→ SET PROBLEM: Locate each line in the data below that contains the word "Select" with the same capitalization, and copy every such line in full.

→ DATASET EXTRACT:
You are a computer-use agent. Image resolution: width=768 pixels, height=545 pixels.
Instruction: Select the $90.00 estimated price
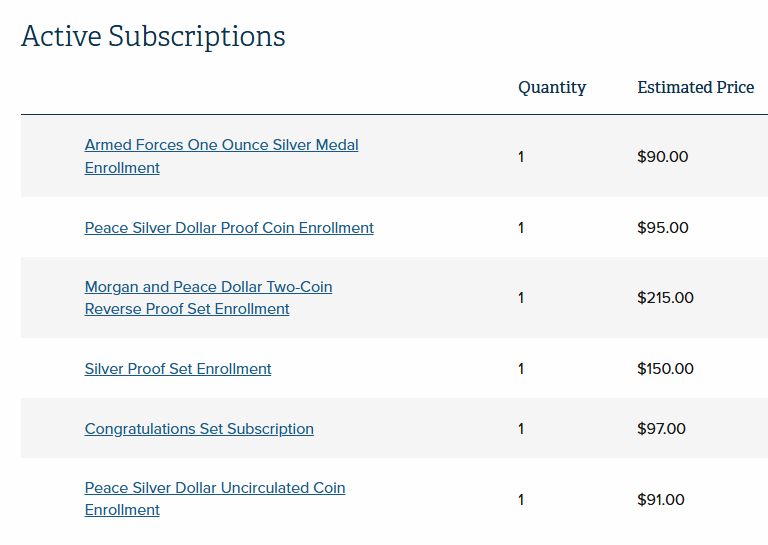click(x=662, y=157)
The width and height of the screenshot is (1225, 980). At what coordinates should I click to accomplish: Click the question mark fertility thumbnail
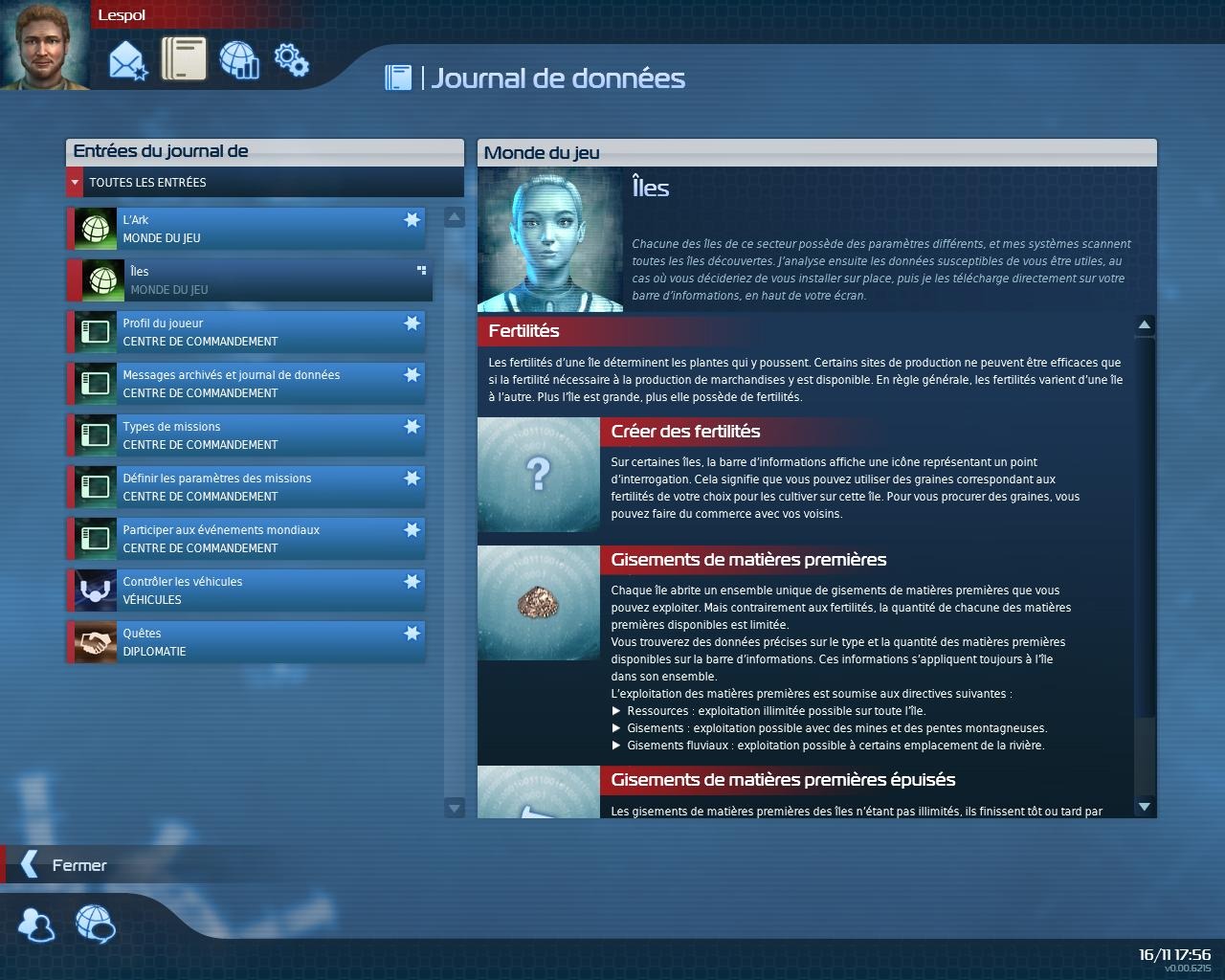pyautogui.click(x=539, y=474)
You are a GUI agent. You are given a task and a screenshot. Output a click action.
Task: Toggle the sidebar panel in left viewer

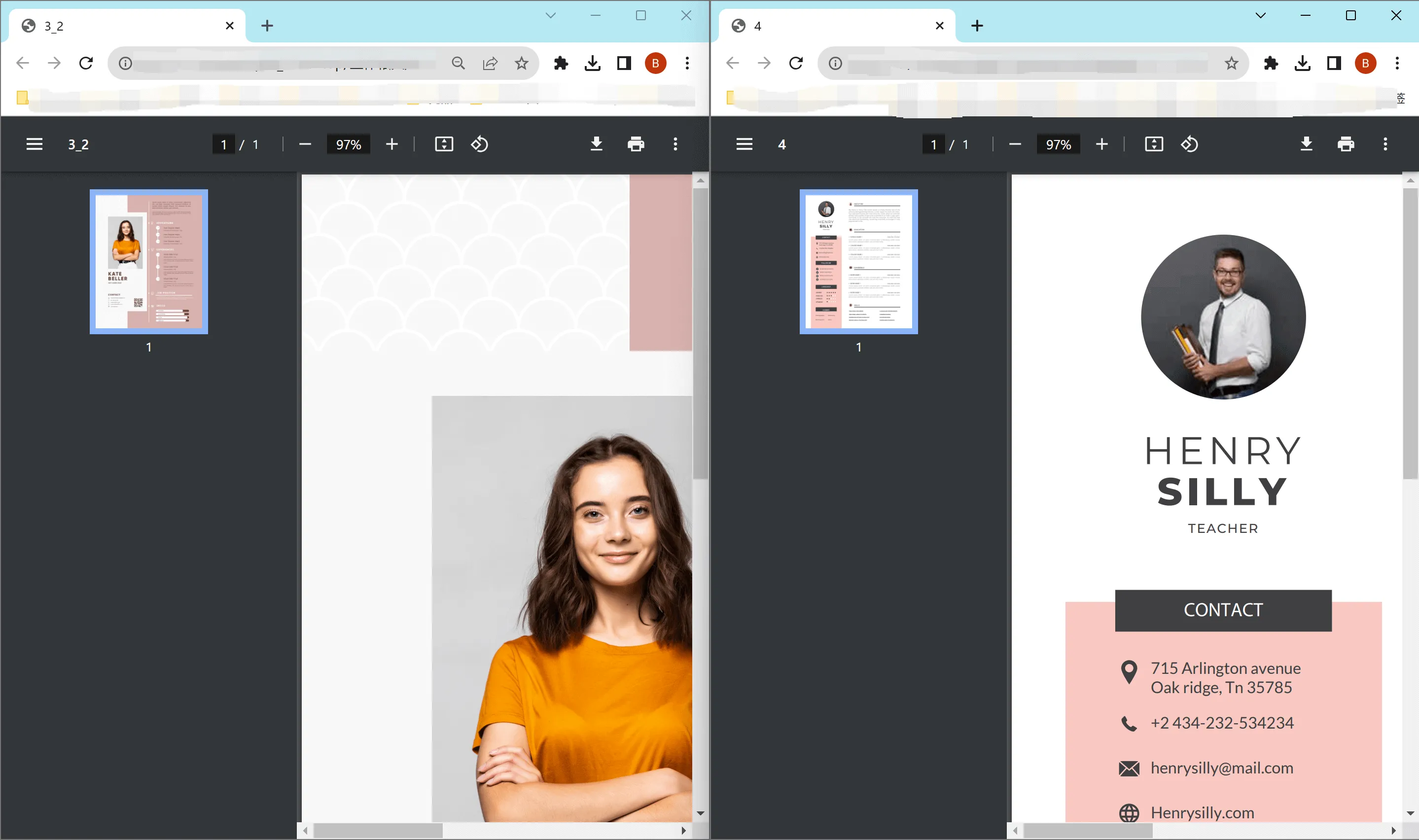(x=35, y=144)
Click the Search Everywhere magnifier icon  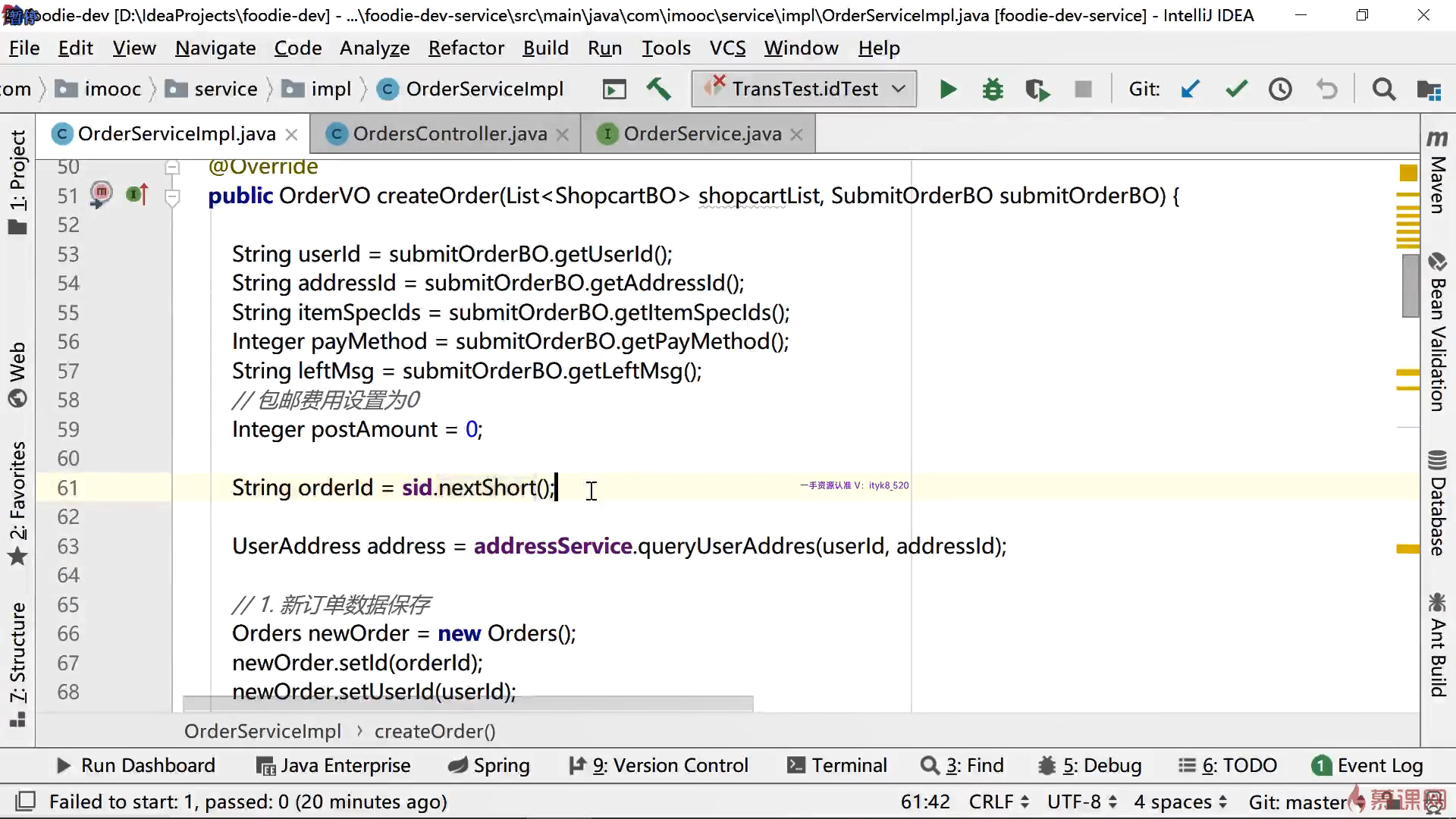(1384, 89)
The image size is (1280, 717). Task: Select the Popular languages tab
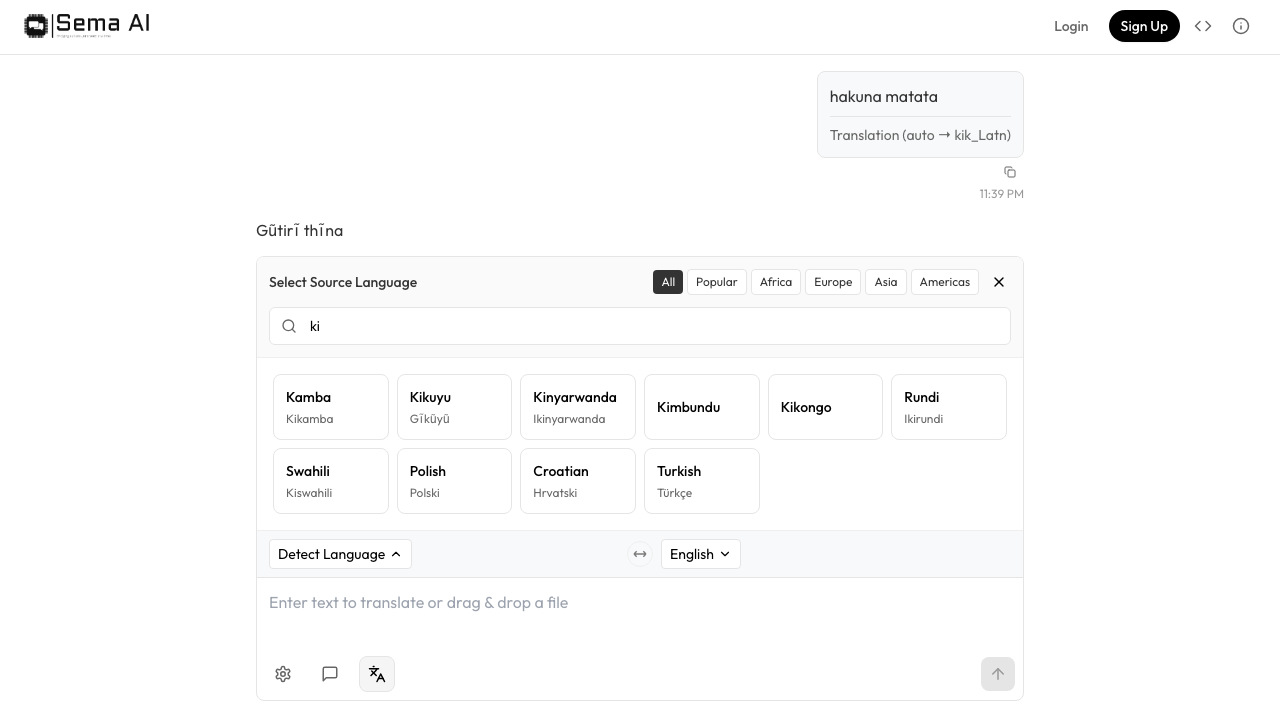(716, 282)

→ RESPONSE:
Instruction: Select the $90.00 estimated price
The image size is (1280, 717). Task: Select the Popular languages tab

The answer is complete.